If you look carefully at the photograph, you can see Wedgwood Hall written on gable ends. The car on the right belonged to Nan. Its an Austin car, the model of which I have no idea. Nan did drive fast when she could and I think her last car was a Ford Pilot V8 - a big 3 ltr engined car with a very luxurious padded interior. She sold it in the 1950s when she decided she should no longer drive and she told me the new owner - a “young man,’ crashed it soon afterwards - she was upset !!

Their son, ‘uncle’ Pat used the building as his garage/workshop until he and his wife moved to Vancouver, Canada.




None the less it didn’t stop current village hall from being built and that was opened in 1949 and is still in use. The ‘Wedgwood Hall’, was then underused, if at all. Their son Pat, a mechanic then used it to repair/service vehicles. At least one Hawsker resident can remember it being used for this purpose.


Pop, was often called upon to do jobs around the village, and had returned from his service in the navy with some ‘surplus’ ship’s paint. He painted the pub with it. A couple of other locals told pop it looked smashing and could he paint their paintwork with the same paint too. Eventually many of the window frames, doors gutters and pipework in the village were all the same colour. 

 He was an extremely skilled engineer and I’ve seen some things he’d made, such as a brass and steel, Archimede’s screw driver (you’ll have to look that one up!)



In those days farmers wives‘ often looked after the off sales of geese, chickens, eggs, milk and so on. Nancy Smith of Swan Farm opposite the Pub. was one of those and once asked Pop to do some job for her.  Having completed the work, Nancy brought Pop into one of the outbuildings where she looked after the ducks, geese and various other off-sales from the farm.

“How much do I owe you Mr Frank?”  she asked.  “£5 Please Nancy”. She took the lid of one of the several milk-churns. As she did so, a pile of £10 notes banknotes rose to the top.
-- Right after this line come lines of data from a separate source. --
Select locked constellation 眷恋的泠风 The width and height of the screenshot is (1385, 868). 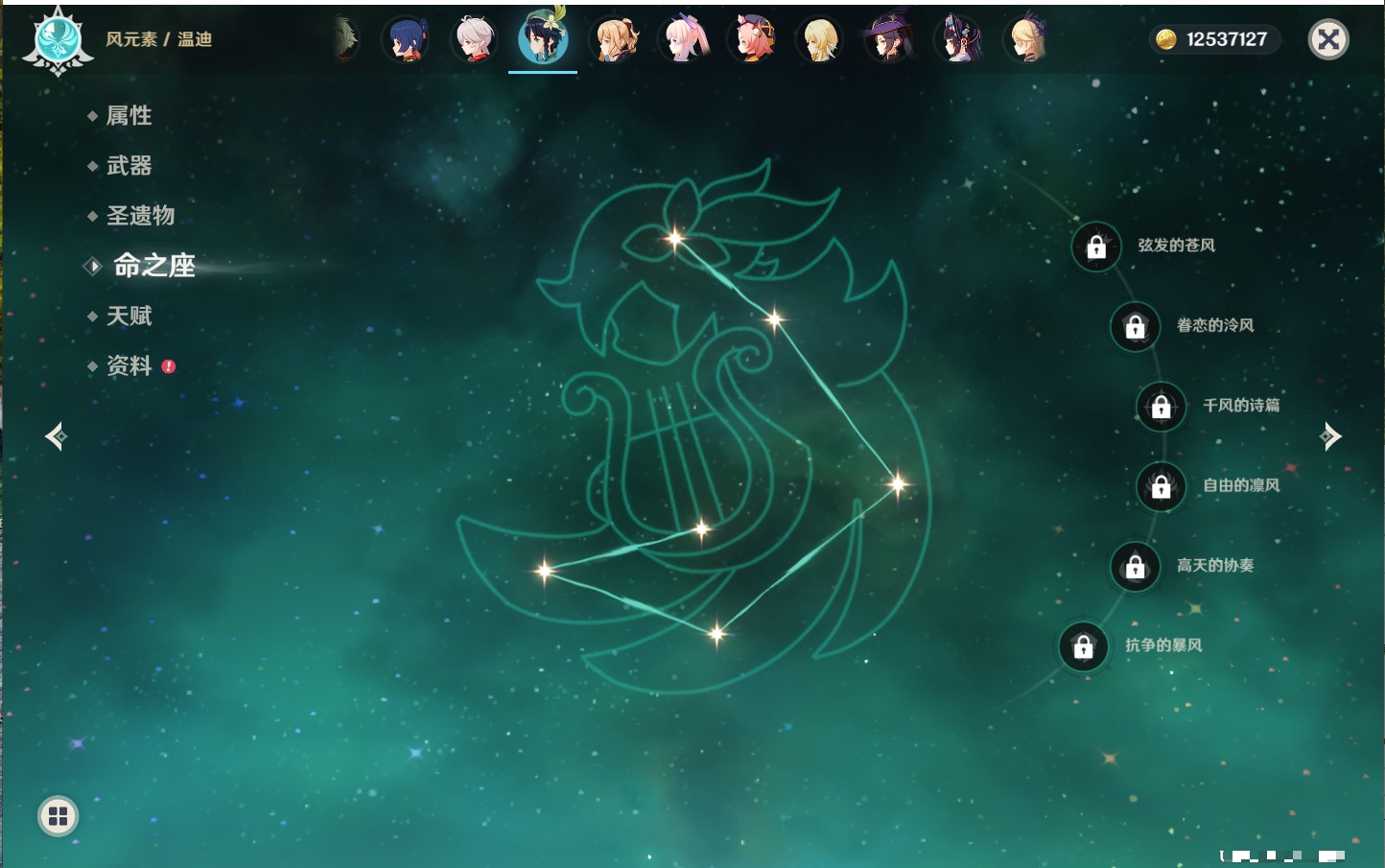(1136, 327)
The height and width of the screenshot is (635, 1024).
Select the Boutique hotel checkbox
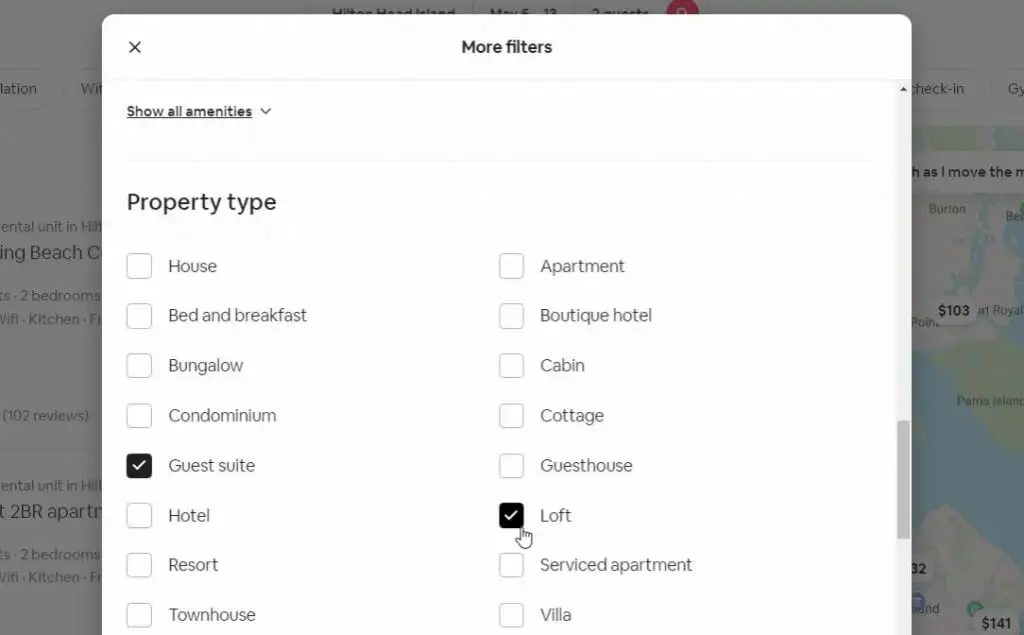[511, 316]
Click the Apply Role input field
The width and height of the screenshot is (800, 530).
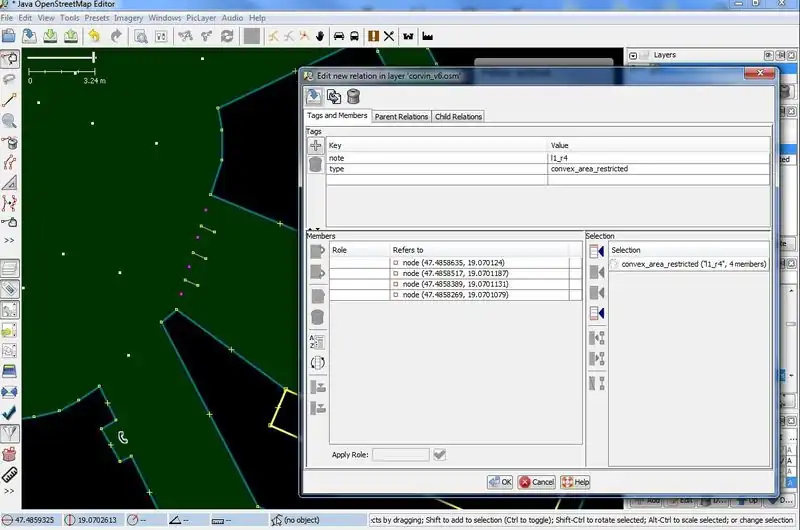400,455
Quickly pushing them down again, she announced to pop that, “That were wrong churn Mr.Frank”, she went to another milk churn opened it, reached in and pulled out one of the £5 bank notes to Pop. “You shouldn’t be keeping that kind of money here”, Pop said to Nancy. “But Mr Frank, no one knows - not even me husband, so don’t you be telling anyone”.

Her husband was a regular in the pub and when Nancy eventually died, her husband visited the pub for his regular half a pint of beer, shook his head and said to Pop, “Eh Mr Frank, when our Nancy died, she didn’t leave hundreds. She left thousands, and I didn’t know a thing about it” 
 



 Eventually Nan and Pop decided to sell the pub and retire. The pub was sold in 
in 1961 for £7,000 (I still have the estate agent’s brochure for this). 
They then moved to Westgate, Stakesby Road in 1962.
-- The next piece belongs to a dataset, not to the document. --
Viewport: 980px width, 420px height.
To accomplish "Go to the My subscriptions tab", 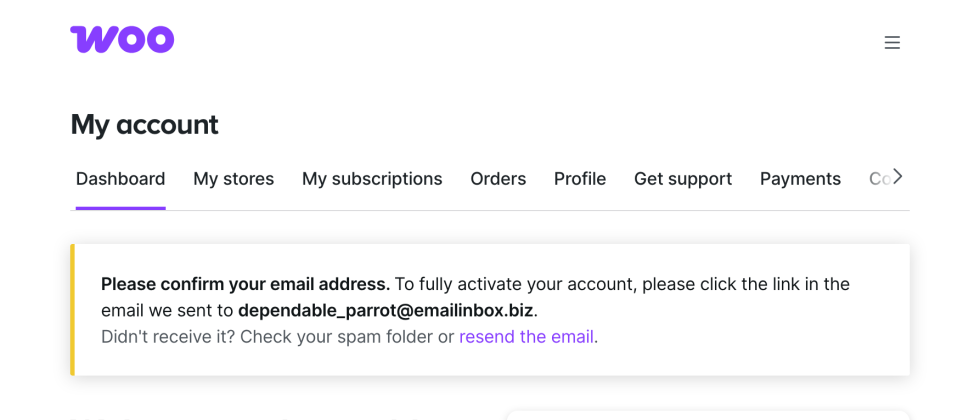I will click(372, 179).
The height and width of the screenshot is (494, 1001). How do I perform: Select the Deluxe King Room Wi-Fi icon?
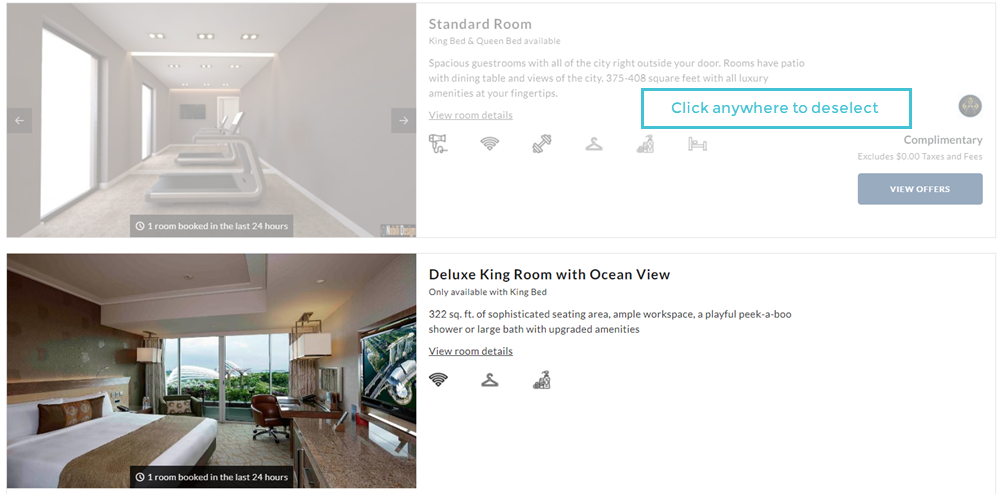(x=438, y=380)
After Pop died she moved to Canterbury Close and it was whilst she was living there, and I was living in Kirkella, Hull and later Ireland that I started to record Nan’s family history. She had an amazing memory and over a number of visits years of visits to see my mother I slowly gathered information and family trees from Nan, who never lost her memory My mother looked after her at home until eventually my mother couldn’t manage the extra care Nan needed and Nan went to a care home in Whitby where I saw her for the final time a year or so before she died. 





I have the sea chest belonging to John Wedgwood, dated 1869 who was her grandfather, making him your Great Great, Great , Great (?) grandfather.




 I also have many other family items, such as his Apprenticeship Certificates, discharge papers, master mariner’s certificates and much more. ** William George, Nan's eldest sone, or Bill as he was known,  I know little about and cannot remember him. Gail told me he had at least two children, one called David, and Marylin - they may have had another) . He served in the army during the war and left Whitby soon after - he married a Violet Shipp, in Grimsby and died in Cleethorpes. Mum & him never really kept in contact.. I cannot remember ever meeting him.